* What you need to do
Retype the lines below exactly, but only those from the line that has "You are a GUI" through the line that has "Go to the first carousel image dot". Omit every picture.

* Extracted information

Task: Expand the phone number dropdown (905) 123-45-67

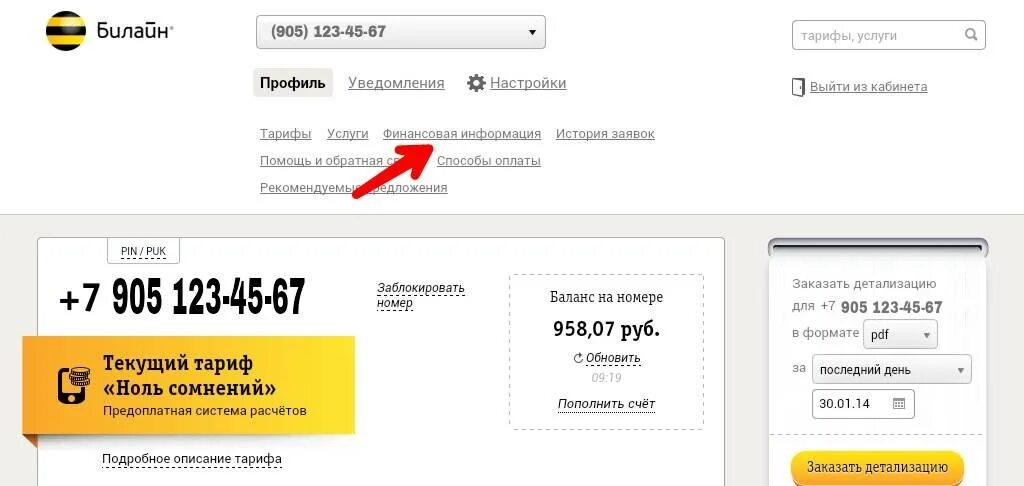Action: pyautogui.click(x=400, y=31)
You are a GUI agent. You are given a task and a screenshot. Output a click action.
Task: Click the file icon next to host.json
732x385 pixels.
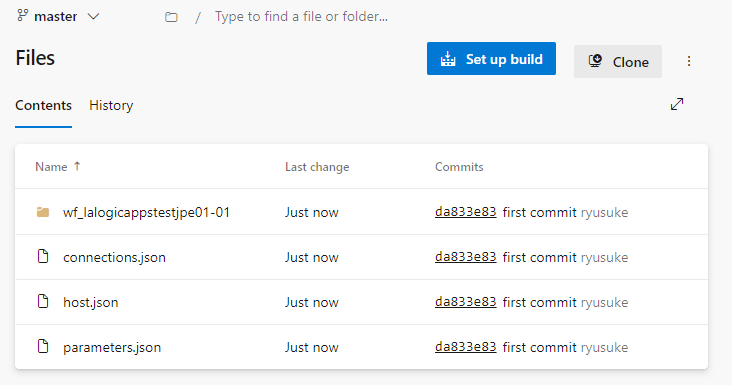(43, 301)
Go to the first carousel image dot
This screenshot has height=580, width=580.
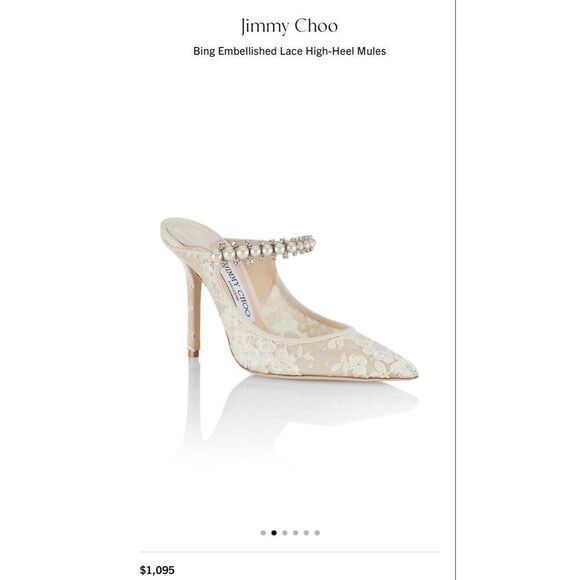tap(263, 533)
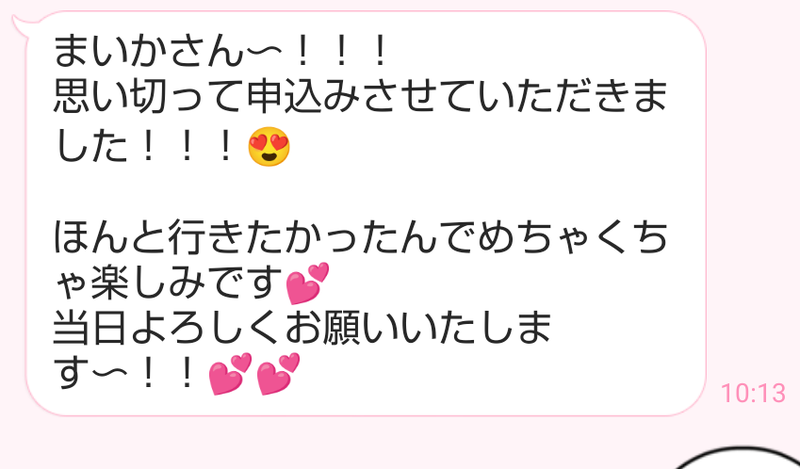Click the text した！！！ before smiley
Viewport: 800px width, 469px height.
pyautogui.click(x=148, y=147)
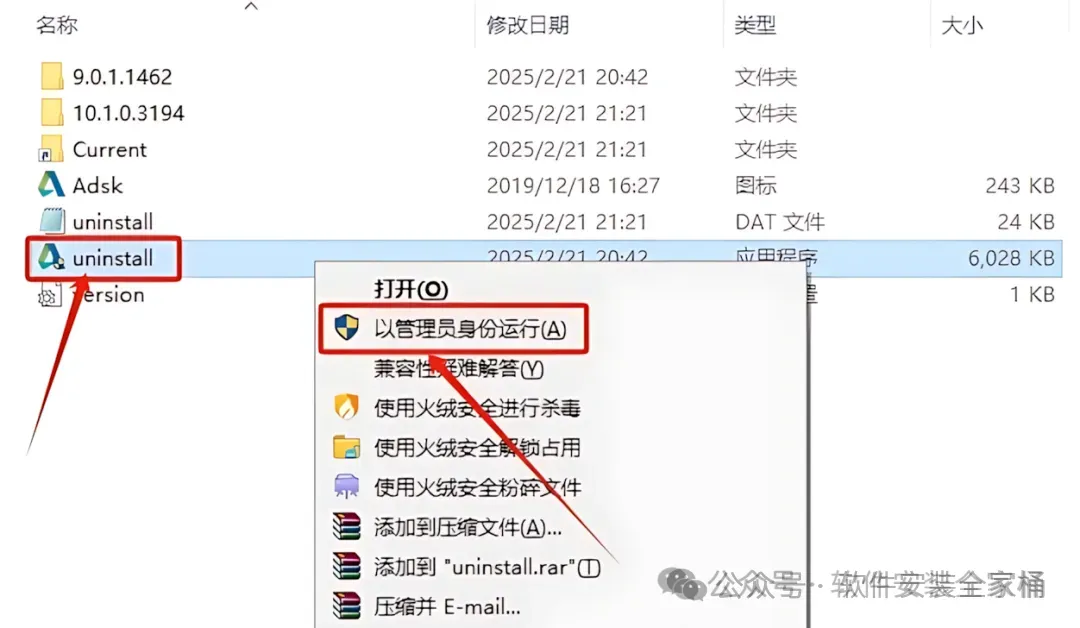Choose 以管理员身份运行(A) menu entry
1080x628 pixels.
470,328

* Your solution
You are a GUI agent. You are given a task and a screenshot. Output a click action.
Task: Click the file icon next to host.json
732x385 pixels.
(43, 301)
Go to the first carousel image dot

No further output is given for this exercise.